Useful Slurm Commands

About Slurm

The ML Cloud can be accessed through a dedicated set of login nodes used to write and compile applications as well as to perform pre- and post-processing of simulation data. Access to the compute nodes in the system is controlled by the workload manager.

On the ML Cloud the Slurm (Simple Linux Utility for Resource Management) Workload Manager, a free open-source resource manager and batch system, is employed. Slurm is a modern, extensible batch system that is widely deployed around the world on clusters of various sizes.

This page describes how you can run jobs and what to consider when choosing SLURM parameters. You submit a job with its resource request using SLURM, SLURM allocates resources and runs the job, and you receive the results back. There are interactive modes available. Slurm:

It allocates exclusive or non-exclusive access to the resources (compute nodes) to users during a limited amount of time so that they can perform they work
It provides a framework for starting, executing and monitoring work
It arbitrates contention for resources by managing a queue of pending work.
It permits to schedule jobs for users on the cluster resource

Slurm Partitions

In Slurm multiple nodes can be grouped into partitions which are sets of nodes aggregated by shared characteristics or objectives, with associated limits for wall-clock time, job size, etc. These limits are hard limits for the jobs and can not be overruled. In practice, these partitions can be used by the user to signal a need for resources that have certain hardware characteristics (cpu-only, large memory, GPU type) or that are dedicated to specific workloads (large production jobs, small debugging jobs, interactive, etc.). ML Cloud has implemented several production queues.

See Galvani's Partitions

Preemptable partitions

These are cheap partitions where jobs will only cost 25% compared to their non-preemptable counterparts. But in these partitions your job may be canceled or requeued if a job in a non-preemptable partition requires resources. Preempted jobs are requeued by default. When a job is requeued, the batch script is initiated from its beginning. If you do not desire this please set the --no-requeue sbatch option in your job submission scripts. If you set this option your job will just be cancelled.

Job submission options

There are several useful environment variables set be Slurm within an allocated job. The most important ones are detailed in the below table which summarizes the main job submission options offered with {sbatch | srun | salloc}.

◆ Exercise 1 ◆
Copy the part of the Slurm text that starts with "It permits to" and goes on through "several production queues.", keeping its wording unchanged.
◆ Exercise 2 ◆
Turn the lines of the records that start with the line containing "Task: Select the 2 Sep axis date" and go on through the line containing "Action: point(566,414)" into a JSON list of strings, one string per line, leaving out any blank lines.

◆ Data listing ◆
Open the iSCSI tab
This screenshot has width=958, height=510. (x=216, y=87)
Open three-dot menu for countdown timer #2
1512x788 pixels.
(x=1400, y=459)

* * *

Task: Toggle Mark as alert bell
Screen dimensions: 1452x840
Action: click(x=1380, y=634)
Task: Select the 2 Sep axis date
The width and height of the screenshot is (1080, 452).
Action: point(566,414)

...

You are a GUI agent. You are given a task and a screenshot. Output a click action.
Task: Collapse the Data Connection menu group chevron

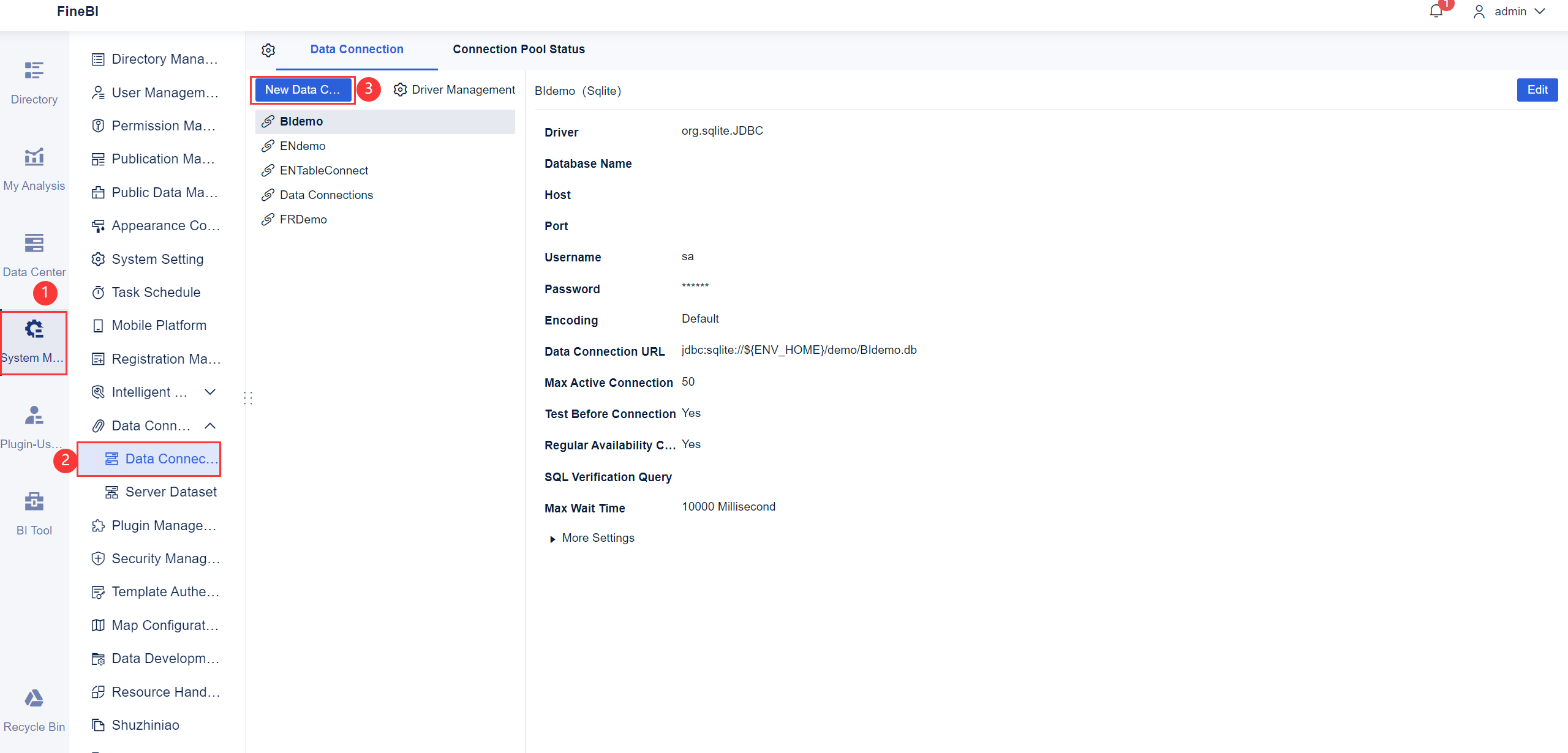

◆ Worked solution 1 ◆
It permits to schedule jobs for users on the cluster resource

Slurm Partitions

In Slurm multiple nodes can be grouped into partitions which are sets of nodes aggregated by shared characteristics or objectives, with associated limits for wall-clock time, job size, etc. These limits are hard limits for the jobs and can not be overruled. In practice, these partitions can be used by the user to signal a need for resources that have certain hardware characteristics (cpu-only, large memory, GPU type) or that are dedicated to specific workloads (large production jobs, small debugging jobs, interactive, etc.). ML Cloud has implemented several production queues.

◆ Worked solution 2 ◆
[
  "Task: Select the 2 Sep axis date",
  "The width and height of the screenshot is (1080, 452).",
  "Action: point(566,414)"
]